To-do list:
1: Please answer these about the Asynchronix overview:
(a) What language is the framework written in?
(b) What does the simulator use to auto-parallelize simulations?
(c) What does its component-oriented architecture closely resemble?
2: Rewrite the passage of the Asynchronix overview that begins at the words "## Overview" and stops after "multi-threaded executor.", swapping "multi-threaded" for "work-stealing".

[Reading passage start]

Asynchronix is a developer-friendly, highly optimized discrete-event simulation

framework written in Rust. It is meant to scale from small, simple simulations

to very large simulation benches with complex time-driven state machines.



[![Cargo](https://img.shields.io/crates/v/asynchronix.svg)](https://crates.io/crates/asynchronix)

[![Documentation](https://docs.rs/asynchronix/badge.svg)](https://docs.rs/asynchronix)

[![License](https://img.shields.io/badge/license-MIT%2FApache--2.0-blue.svg)](https://github.com/asynchronics/asynchronix#license)



## Overview



Asynchronix is a simulator that leverages asynchronous programming to

transparently and efficiently auto-parallelize simulations by means of a custom

multi-threaded executor.



It promotes a component-oriented architecture that is familiar to system

engineers and closely resembles [flow-based programming][FBP]: a model is

essentially an isolated entity with a fixed set of typed inputs and outputs,

communicating with other models through message passing via connections defined

during bench assembly.

[Reading passage end]
[Data excerpt start]

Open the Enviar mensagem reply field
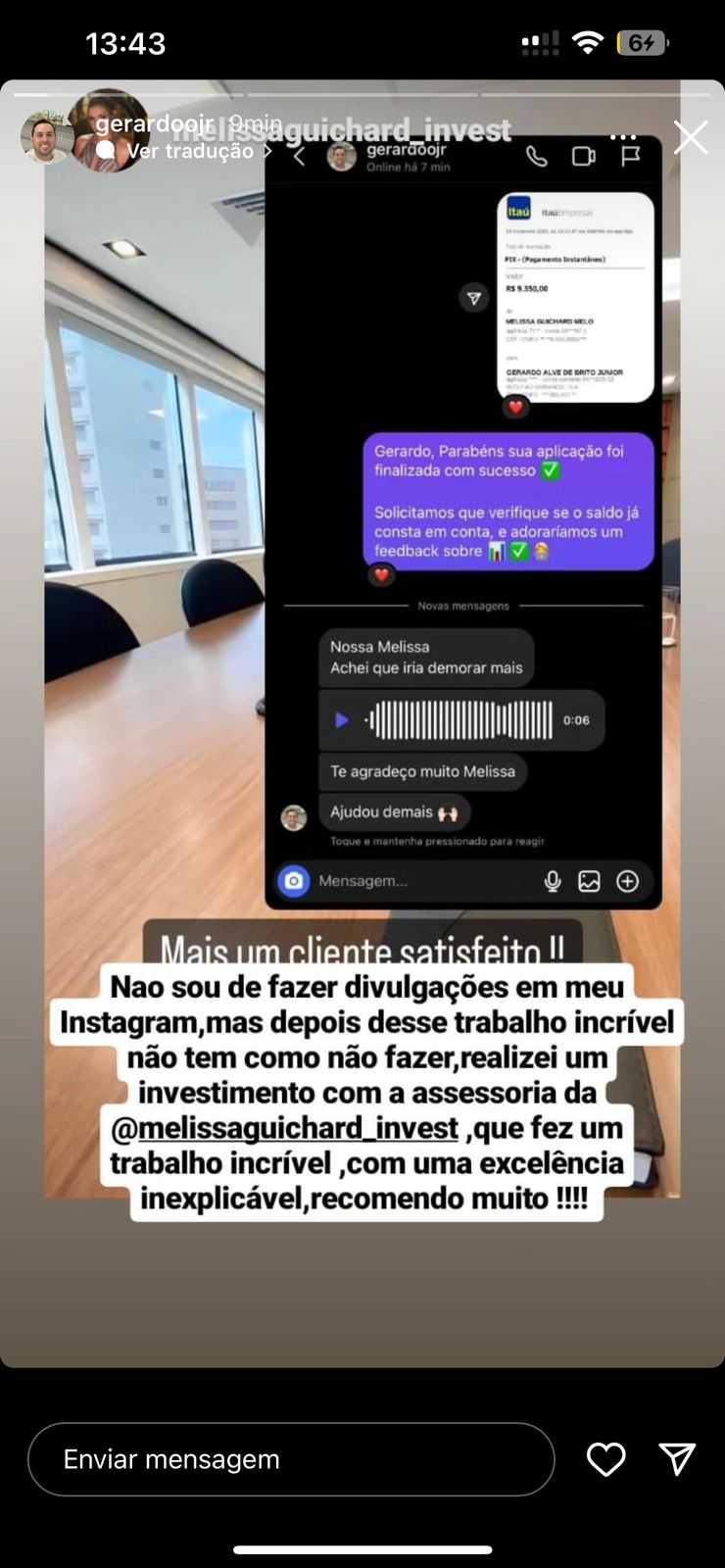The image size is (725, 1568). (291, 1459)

[Data excerpt end]

Outputs in order:
1:
(a) Rust
(b) A custom multi-threaded executor
(c) Flow-based programming

2:
## Overview



Asynchronix is a simulator that leverages asynchronous programming to

transparently and efficiently auto-parallelize simulations by means of a custom

work-stealing executor.